Two possible solutions to this problem occur to me. The first solution is to have Odd go into the tunnel with another sympathetic character rather than alone (i.e., someone whom the reader will believe might die). The other solution is to find some way to add some gray area to Danny's character, make him less a pure paragon of friendship and more a complex human being earlier in the tale.
The bottom line is that the reader needs to believe that someone other than the villains are in real peril, and I do not believe that this is adequately established when Odd enters the storm drain.
Punch-up Suggestion #2: Raise the friendship stakes.
We know that Danny is a childhood friend of Odd. We know that he has a disability which makes his kidnapping a physically excruciating experience. We know that Odd and Danny traded some fantasy cards when they were kids. Beyond that, we don't know nearly enough about Danny's personality to bond with him until Odd actually reaches the destination.
Achieving this character coloration would not have been difficult to do. As he follows the trail, Odd might recall incidents and conversations from their lives that would give the reader a stronger sense about why Danny is a character we should care about.
Punch-up Suggestion #3: Raise the villain stakes.

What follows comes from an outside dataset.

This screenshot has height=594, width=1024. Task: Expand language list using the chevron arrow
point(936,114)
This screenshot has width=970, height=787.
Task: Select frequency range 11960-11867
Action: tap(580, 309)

Aside from two anonymous phone calls, we don't have much insight into the prime villain until Odd Thomas reaches the destination. Since the villain's primary motivation is to lure Odd Thomas into her trap, why not let her toy with him in the tunnel as he makes his way to the destination? This could have been achieved quite easily with a few spray-painted messages on the tunnel walls and the meaningful placement of some occult-related items along the way.
Punch-up Suggestion #4: Show us the cat.
We know that there is some animal lurking around, because we've seen the paw prints in the tunnel and in the destination. And at a critical moment in the story, the cat appears at a fortuitous time and saves the day.
But before that happens, it would have been nice if the cat could have posed a more direct peril to Odd Thomas, and it would have been even nicer if Odd Thomas, presented with an opportunity to kill the cat, had chosen not to do so.
Then, when the cat finally saves the day, the event itself would carry some poetic justice and moral weight.
And finally...
Not a "Punch Up Suggestion," but just a "gimme"
One of the henchmen has a taser, and we find his body in the tunnel. It would have been nice if something creative could have been done with the taser and the plastic explosive that appears later in the story. It just seems a shame to let a perfectly good supply of plastic explosive go to waste, especially when you can use a taser to set it off.
Tasers combined with plastic explosives--that's almost as good as having sharks with freakin' lasers on their heads!